[Stored dataset items]
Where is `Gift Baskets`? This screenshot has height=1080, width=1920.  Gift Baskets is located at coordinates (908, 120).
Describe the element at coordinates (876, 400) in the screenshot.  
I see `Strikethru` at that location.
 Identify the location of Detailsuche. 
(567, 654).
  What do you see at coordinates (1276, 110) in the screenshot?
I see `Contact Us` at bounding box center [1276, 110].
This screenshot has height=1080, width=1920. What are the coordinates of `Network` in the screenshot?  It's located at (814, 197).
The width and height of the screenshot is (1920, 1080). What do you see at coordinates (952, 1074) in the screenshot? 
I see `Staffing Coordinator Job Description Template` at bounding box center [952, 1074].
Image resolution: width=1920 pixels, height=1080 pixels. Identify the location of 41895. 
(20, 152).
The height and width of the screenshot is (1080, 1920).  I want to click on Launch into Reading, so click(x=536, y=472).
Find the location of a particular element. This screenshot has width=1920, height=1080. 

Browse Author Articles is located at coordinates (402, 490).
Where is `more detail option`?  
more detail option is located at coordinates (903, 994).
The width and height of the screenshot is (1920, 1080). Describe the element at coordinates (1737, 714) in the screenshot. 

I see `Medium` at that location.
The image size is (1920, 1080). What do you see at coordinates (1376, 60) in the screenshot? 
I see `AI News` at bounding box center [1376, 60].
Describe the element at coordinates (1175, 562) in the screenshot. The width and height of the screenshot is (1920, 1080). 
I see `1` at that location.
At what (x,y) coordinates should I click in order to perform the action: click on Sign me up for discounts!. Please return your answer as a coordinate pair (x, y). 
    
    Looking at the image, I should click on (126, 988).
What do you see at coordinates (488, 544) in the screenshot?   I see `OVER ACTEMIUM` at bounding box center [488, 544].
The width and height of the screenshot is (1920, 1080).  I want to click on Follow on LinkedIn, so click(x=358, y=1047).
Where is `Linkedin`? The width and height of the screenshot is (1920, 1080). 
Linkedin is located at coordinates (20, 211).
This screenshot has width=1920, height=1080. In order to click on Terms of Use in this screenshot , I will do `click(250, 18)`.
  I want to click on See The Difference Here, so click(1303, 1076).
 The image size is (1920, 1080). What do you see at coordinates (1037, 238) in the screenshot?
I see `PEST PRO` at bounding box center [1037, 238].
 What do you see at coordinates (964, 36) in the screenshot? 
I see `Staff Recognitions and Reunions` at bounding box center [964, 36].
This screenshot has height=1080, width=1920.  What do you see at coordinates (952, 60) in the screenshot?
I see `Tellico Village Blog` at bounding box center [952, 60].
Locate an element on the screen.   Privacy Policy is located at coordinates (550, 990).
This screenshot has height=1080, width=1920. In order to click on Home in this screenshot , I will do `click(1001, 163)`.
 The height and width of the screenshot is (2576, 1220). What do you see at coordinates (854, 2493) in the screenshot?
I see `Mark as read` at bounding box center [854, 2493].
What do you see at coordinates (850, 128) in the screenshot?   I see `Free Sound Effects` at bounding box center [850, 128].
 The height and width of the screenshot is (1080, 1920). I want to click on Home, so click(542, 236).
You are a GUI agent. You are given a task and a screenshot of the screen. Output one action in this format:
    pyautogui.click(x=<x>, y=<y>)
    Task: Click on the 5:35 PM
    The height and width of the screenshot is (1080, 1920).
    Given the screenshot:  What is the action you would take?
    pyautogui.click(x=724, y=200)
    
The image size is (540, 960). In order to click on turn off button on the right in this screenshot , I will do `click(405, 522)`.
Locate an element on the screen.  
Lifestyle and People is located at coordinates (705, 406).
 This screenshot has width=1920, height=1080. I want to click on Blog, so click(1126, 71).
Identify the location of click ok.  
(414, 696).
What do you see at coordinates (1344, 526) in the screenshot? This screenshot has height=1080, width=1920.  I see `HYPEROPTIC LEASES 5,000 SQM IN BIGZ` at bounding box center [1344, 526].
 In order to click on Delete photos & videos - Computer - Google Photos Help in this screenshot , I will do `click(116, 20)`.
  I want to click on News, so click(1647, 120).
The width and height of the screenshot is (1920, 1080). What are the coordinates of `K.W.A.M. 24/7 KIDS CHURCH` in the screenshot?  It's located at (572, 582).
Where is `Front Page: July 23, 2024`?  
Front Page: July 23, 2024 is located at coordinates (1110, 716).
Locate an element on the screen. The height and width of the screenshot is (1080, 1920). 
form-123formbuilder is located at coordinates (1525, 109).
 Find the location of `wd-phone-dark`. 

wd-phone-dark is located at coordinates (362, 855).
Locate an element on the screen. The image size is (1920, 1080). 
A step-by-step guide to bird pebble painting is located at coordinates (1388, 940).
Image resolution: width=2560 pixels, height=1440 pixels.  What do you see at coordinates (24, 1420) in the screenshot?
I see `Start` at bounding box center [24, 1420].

■ THE EXERCISE
Copy out all of the material above line for line, with no changes.

■ REPLY TO THE TASK
Where is `Gift Baskets`? This screenshot has height=1080, width=1920.  Gift Baskets is located at coordinates (908, 120).
Describe the element at coordinates (876, 400) in the screenshot.  
I see `Strikethru` at that location.
 Identify the location of Detailsuche. 
(567, 654).
  What do you see at coordinates (1276, 110) in the screenshot?
I see `Contact Us` at bounding box center [1276, 110].
This screenshot has height=1080, width=1920. What are the coordinates of `Network` in the screenshot?  It's located at (814, 197).
The width and height of the screenshot is (1920, 1080). What do you see at coordinates (952, 1074) in the screenshot? 
I see `Staffing Coordinator Job Description Template` at bounding box center [952, 1074].
Image resolution: width=1920 pixels, height=1080 pixels. Identify the location of 41895. 
(20, 152).
The height and width of the screenshot is (1080, 1920).  I want to click on Launch into Reading, so click(x=536, y=472).
Find the location of a particular element. This screenshot has width=1920, height=1080. 

Browse Author Articles is located at coordinates (402, 490).
Where is `more detail option`?  
more detail option is located at coordinates (903, 994).
The width and height of the screenshot is (1920, 1080). Describe the element at coordinates (1737, 714) in the screenshot. 

I see `Medium` at that location.
The image size is (1920, 1080). What do you see at coordinates (1376, 60) in the screenshot? 
I see `AI News` at bounding box center [1376, 60].
Describe the element at coordinates (1175, 562) in the screenshot. The width and height of the screenshot is (1920, 1080). 
I see `1` at that location.
At what (x,y) coordinates should I click in order to perform the action: click on Sign me up for discounts!. Please return your answer as a coordinate pair (x, y). 
    
    Looking at the image, I should click on (126, 988).
What do you see at coordinates (488, 544) in the screenshot?   I see `OVER ACTEMIUM` at bounding box center [488, 544].
The width and height of the screenshot is (1920, 1080).  I want to click on Follow on LinkedIn, so click(x=358, y=1047).
Where is `Linkedin`? The width and height of the screenshot is (1920, 1080). 
Linkedin is located at coordinates (20, 211).
This screenshot has width=1920, height=1080. In order to click on Terms of Use in this screenshot , I will do `click(250, 18)`.
  I want to click on See The Difference Here, so click(1303, 1076).
 The image size is (1920, 1080). What do you see at coordinates (1037, 238) in the screenshot?
I see `PEST PRO` at bounding box center [1037, 238].
 What do you see at coordinates (964, 36) in the screenshot? 
I see `Staff Recognitions and Reunions` at bounding box center [964, 36].
This screenshot has height=1080, width=1920.  What do you see at coordinates (952, 60) in the screenshot?
I see `Tellico Village Blog` at bounding box center [952, 60].
Locate an element on the screen.   Privacy Policy is located at coordinates (550, 990).
This screenshot has height=1080, width=1920. In order to click on Home in this screenshot , I will do `click(1001, 163)`.
 The height and width of the screenshot is (2576, 1220). What do you see at coordinates (854, 2493) in the screenshot?
I see `Mark as read` at bounding box center [854, 2493].
What do you see at coordinates (850, 128) in the screenshot?   I see `Free Sound Effects` at bounding box center [850, 128].
 The height and width of the screenshot is (1080, 1920). I want to click on Home, so click(542, 236).
You are a GUI agent. You are given a task and a screenshot of the screen. Output one action in this format:
    pyautogui.click(x=<x>, y=<y>)
    Task: Click on the 5:35 PM
    The height and width of the screenshot is (1080, 1920).
    Given the screenshot:  What is the action you would take?
    pyautogui.click(x=724, y=200)
    
The image size is (540, 960). In order to click on turn off button on the right in this screenshot , I will do `click(405, 522)`.
Locate an element on the screen.  
Lifestyle and People is located at coordinates (705, 406).
 This screenshot has width=1920, height=1080. I want to click on Blog, so click(1126, 71).
Identify the location of click ok.  
(414, 696).
What do you see at coordinates (1344, 526) in the screenshot? This screenshot has height=1080, width=1920.  I see `HYPEROPTIC LEASES 5,000 SQM IN BIGZ` at bounding box center [1344, 526].
 In order to click on Delete photos & videos - Computer - Google Photos Help in this screenshot , I will do `click(116, 20)`.
  I want to click on News, so click(1647, 120).
The width and height of the screenshot is (1920, 1080). What are the coordinates of `K.W.A.M. 24/7 KIDS CHURCH` in the screenshot?  It's located at (572, 582).
Where is `Front Page: July 23, 2024`?  
Front Page: July 23, 2024 is located at coordinates (1110, 716).
Locate an element on the screen. The height and width of the screenshot is (1080, 1920). 
form-123formbuilder is located at coordinates (1525, 109).
 Find the location of `wd-phone-dark`. 

wd-phone-dark is located at coordinates (362, 855).
Locate an element on the screen. The image size is (1920, 1080). 
A step-by-step guide to bird pebble painting is located at coordinates (1388, 940).
Image resolution: width=2560 pixels, height=1440 pixels.  What do you see at coordinates (24, 1420) in the screenshot?
I see `Start` at bounding box center [24, 1420].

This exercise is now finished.